The scorpions seem not to notice that they have lost their biggest weapon. When presented with prey, they continue to try and sting it though nothing happens. Surprisingly, they can survive months like this, which is why it is sometimes worth losing the tail. After amputation, the scorpions can still successfully mate and is able to pass on their genes.[7]
3 Bee Mating
Mating in the animal kingdom is less about romance than it is about whatever works to get your genes into the next generation. For male bees, life is purely about this. Male bees, known as drones, typically do not do much. They spend most of their lives in the hive and only leave to find a new queen to mate with. When they do, it can spark a frenzy as dozens of drones home in on an eligible female.
During the mating season for bees, you might see a host of drones pursuing the female through the air. When they catch up to her, they will grasp on and insert their endophallus into the female. Then all the blood in its body rushes into the endophallus with such force that it breaks off inside the queen and pumps all its sperm inside.
The rupturing of the drone’s genitals is sometimes accompanied by an audible pop that humans can hear. The drone’s whole life has built up to this moment of explosive ejaculation, but it lasts only a matter of seconds. The drone then falls backward off the female and dies immediately. The queen preserves the drone’s sperm in her body and will use it to fertilize all the eggs she will ever lay.[8]
2 Cephalopod Sex Arms
Aristotle wrote in the 4th century BC that octopuses have a fairly extraordinary way of mating. One of their tentacles acts like a penis. “This organ is sinewy, as far as the middle of the tentaculum, and they say that it is all inserted into the nostril of the female.” While Aristotle got some of it wrong (no one likes a penis up the nose), he got it partially right. This is how cephalopods mate, which was only rediscovered in the 19th century.
Male cephalopods have adapted tentacles called hectocotyli which are used to transport sperm to females. Sometimes this just involves inserting the tentacle into the right spot on the female, but sometimes, the male tears off his sperm-carrying tentacle and hands it to her.
Argonauts, the group of cephalopods that includes the nautilus, have a very special amputation of their sperm tentacles. Instead of placing the tentacle in the female or handing it to her, they detach it, and it swims away on its own to impregnate a female.
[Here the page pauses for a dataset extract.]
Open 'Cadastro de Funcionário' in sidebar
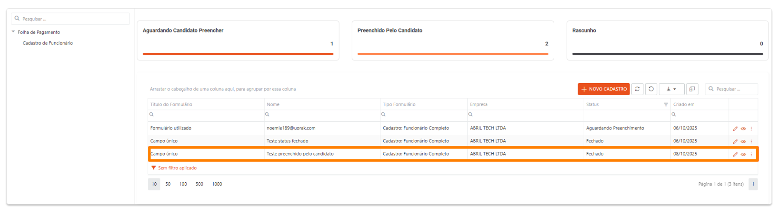774x207 pixels. (48, 43)
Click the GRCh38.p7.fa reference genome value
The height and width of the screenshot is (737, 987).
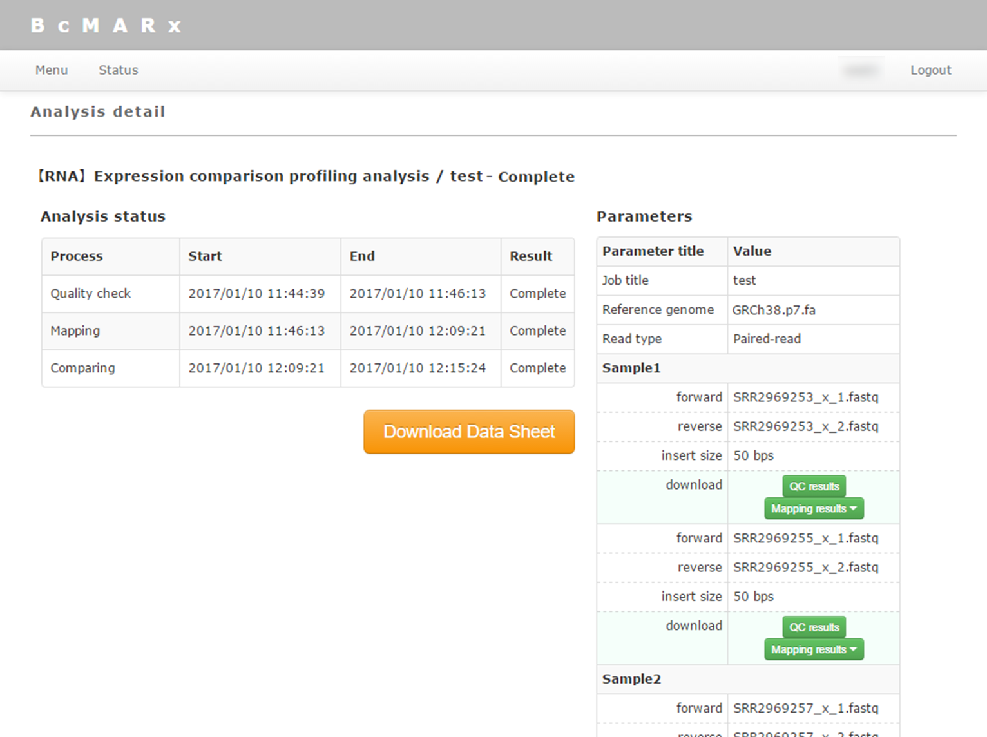[774, 310]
The males had to evolve this technique because they are so much smaller than the females. It was easier to launch their penis-like arms at them to swim up to them.[9]
1 Sea Slug Decapitation
Decapitation tends to be fatal for most animals. We all need our heads, after all. For a couple of species of sea slugs, however, losing their head can be the best thing they do.
A researcher studying sea slugs in the lab one day noticed that one of the slugs had decapitated itself and was having a surprisingly good time. Despite losing all of its major organs, the head of the slug was still swimming around and was even seen to feed—though without a digestive tract, it was hard to know where the food was going. Even the now headless body continued to move around.
When looking more closely at the sea slugs, it was discovered that they have a clear breaking point just below their heads where the body can be cleanly detached. The best guess as to why they would do this is that when a sea slug is infected with parasites, it is easier just to regrow an entire body than struggle on with the parasites. The slugs are able to survive for some time without a stomach because they hijack the algae they feed on. The slugs incorporate the algae into their cells and use their chloroplasts to get energy from sunlight.[10]